* Diabetes mellitus e hiperglicemia
La principal consecuencia de la diabetes mellitus es la hiperglicemia, que si supera los 180-200 mg/dl implica la excreción urinaria de glucosa junto con gran cantidad de agua y electrolitos (poliuria osmótica). Esta pérdida hidrosalina suele compensarse de forma espontánea por el incremento de la sed (polidipsia) y del hambre (polifagia). No obstante, en niños pequeños esta reposición puede no ser completa, lo que deriva en situaciones de deshidratación con hipovolemia y con caída de la perfusión y del filtrado glomerular, lo que en casos graves da lugar a fallo renal y a hemoconcentración progresiva hasta desembocar en coma hiperosmolar y muerte. La poliuria y la polidipsia forman parte de los síntomas de la cetoacidosis, habitual en el debut diabético, aunque también pueden aparecer como consecuencia de factores intercurrentes (sepsis, traumatismos, falta puntual de insulina, etc.).
- Algo a tener en cuenta:
Cabe recordar que a la hemoconcentración típica de la cetoacidosis contribuyen, además de la glucosa y de otros solutos, los metabolitos ácidos derivados de la degradación de los aminoácidos y de los ácidos grasos utilizados como combustible alternativo a la glucosa: los cuerpos cetónicos.

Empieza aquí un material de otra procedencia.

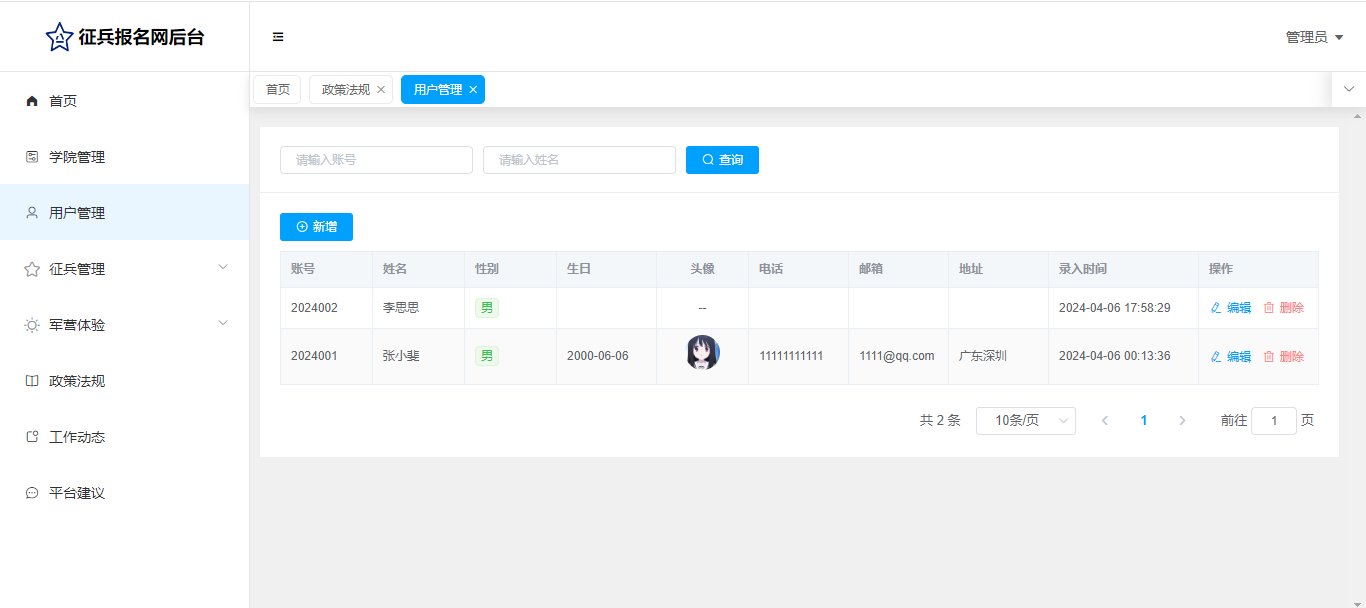Close the 政策法规 tab
The height and width of the screenshot is (608, 1366).
coord(381,90)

En pacientes hiperglicémicos es habitual observar hiponatremia hiperosmolar debido a que la elevación de los niveles plasmáticos de glucosa supone un incremento neto de la osmolaridad, recuérdese que la glucosa no difunde libremente a través de las membranas celulares como puede hacerlo la urea. De este modo, la hiperglicemia supone una elevación de la concentración extracelular respecto la intracelular, lo que provoca el paso del agua desde el interior de las células hacia el medio intersticial y plasmático, igualándose las concentraciones a expensas de una disminución de la natremia, la cual se ve mermada aun más por la diuresis osmótica cuando la glicemia supera los 180-200 mg/dl. Así es como se instaura un estado de hiponatremia hiperosmolar que se asocia normalmente a un cuadro de deshidratación intracelular.
* Para conocer la natremia real en pacientes con cetoacidosis diabética el valor obtenido tras el análisis debe ser corregido de la siguiente manera:
Natremia corregida = Natremia plasmática + glicemia/100 x 1,6 mEq
En general este tipo de hiponatremia no es grave en si misma, como pueden llegar a serlo las de tipo hipoosmolar (recuérdese el edema cerebral), no obstante como ya se ha comentado, el aumento de la osmolaridad generado por la hiperglicemia puede dar lugar a serias complicaciones como ocurre en el caso de los debuts diabéticos y cetoacidosis diabética tratados tardíamente. Cuando se controla la glicemia el agua se reubica en los espacios intra y extracelulares, normalizándose la natremia
El tratamiento inicial en casos de deshidratación severa e hiponatremia por cetoacidosis diabética se basa en la restitución de los líquidos para recuperar la volemia y normalizar los niveles de electrolitos y bicarbonato. Generalmente se emplea suero fisiológico (solución salina al 0,9%) o solución Ringer Lactato (véase tabla 2.13) según una pauta de administración de 20 ml/kg en 1-2 horas. Aunque la sola rehidratación logra disminuir moderadamente la glicemia, es ineludible comenzar la administración endovenosa de suero fisiológico con una concentración de insulina normal de 0,1 unidades en 0,5 ml de solución. El ritmo de perfusión continua es de 0,5ml/kg/h (0,1 u. de insulina/kg/h) y debe prolongarse hasta conseguirse una glicemia de 250 mg/dl y cetonuria negativa, tras esto se pasa a la administración subcutánea de insulina.
- Algo a tener en cuenta:
Cuando se corrige bruscamente una hiperglicemia muy acusada sin nivelarse paralelamente el volumen plasmático, puede producirse un hipernatremia hipovolémica. En este caso se parte de una elevada diuresis osmótica y de una hiponatremia inducida por la hiperglicemia, es decir, el sodio corporal es normal pero aparece diluido por la llegada de agua desde el interior celular. Al normalizarse la glicemia gran parte del agua que diluía la glucosa retorna rápidamente el medio intracelular provocando una disminución brusca del volumen extracelular y plasmático.